Following receipt of our formal allegations in July 2012, all three parties offered behavioural commitments to address our concerns and bring the investigation to a close. We conducted two extensive public consultations on the commitments and have decided that they address our competition concerns. In summary, the commitments will ensure that all OTAs and hotels that deal with the three parties will be able to offer discounts off headline room-only rates, so long as customers:
- sign up to a closed group scheme (for example, a membership scheme) of an OTA or hotel to be able to view discounts; and
- make one undiscounted booking with the OTA or hotel in question to be eligible for future discounts.

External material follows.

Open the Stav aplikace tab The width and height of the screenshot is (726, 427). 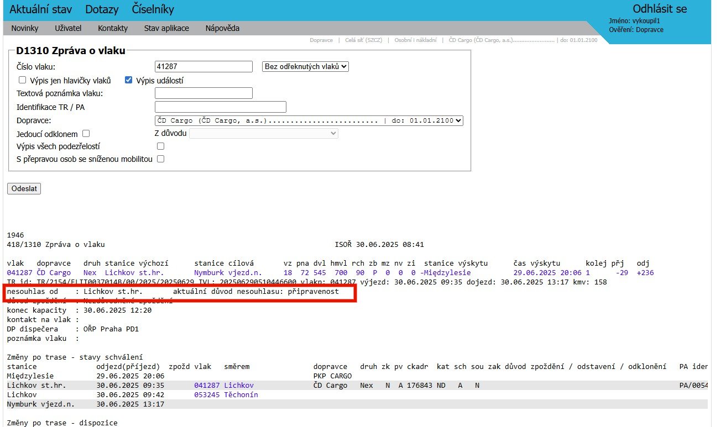tap(166, 28)
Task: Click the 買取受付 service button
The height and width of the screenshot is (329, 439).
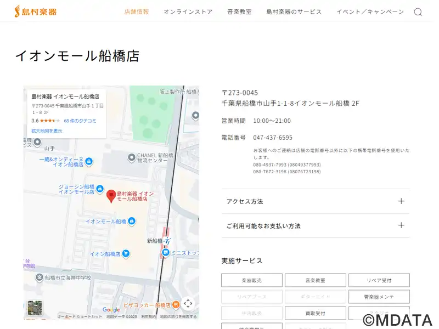Action: click(x=316, y=313)
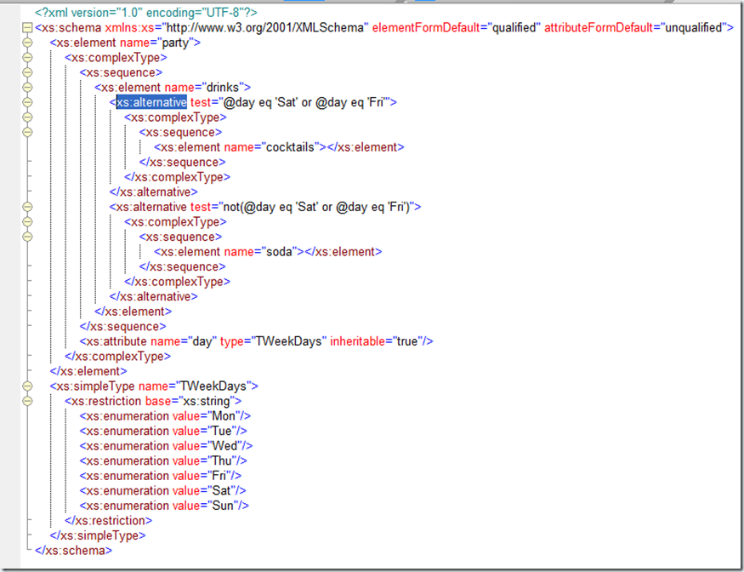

The discounts offered by OTAs should be funded through their commission or margins. The parties have one month in which to make the necessary changes to their commercial arrangements with each other and three months in which to ask others with whom they deal to agree to similar arrangements. It will then be for each OTA and each hotel to decide if, when and how they wish to take advantage of the discounting freedom.
Our expectation is that these commitments will help to promote competition across the sector by allowing OTAs and hotels to offer discounts and incentivising consumers to shop around for the best deals.
WHAT THIS MEANS FOR HOTELS IN THE UK
HOTEL DISCOUNTING: Hotels will be able to offer discounts in an equivalent manner to OTAs. Expedia and Booking.com should at least give hotels the freedom to discount freely to consumers who meet the criteria outlined above. There should be no limit to the amount of discount a hotel can offer. Hotels should take advice to ensure that any rate parity provisions in place between them and their OTA(s) do not apply to discounts offered to other hotels' or OTAs' closed groups.
WHAT THIS MEANS FOR CONSUMERS
Once consumers become members of an OTA or hotel discounting scheme, they should be able to see any discounts available and compare these with those available under different schemes. Consumers can be members of as many schemes as they want to compare discounts. Therefore, we would encourage consumers to join multiple schemes, and to shop around between hotels and OTAs to find the best deal for their particular requirements.
Consumers will be able to take advantage of the deals once they have made one full-price booking with that OTA or hotel.
The discounts available following the commitments are likely to be provided in addition to any existing loyalty or other discounting schemes. This means that consumers can continue to take advantage of existing schemes and join new ones in the future.
We believe that the outcome to this investigation will help ensure that travellers will now secure the very best deals possible, and ensure meaningful price competition in the sector.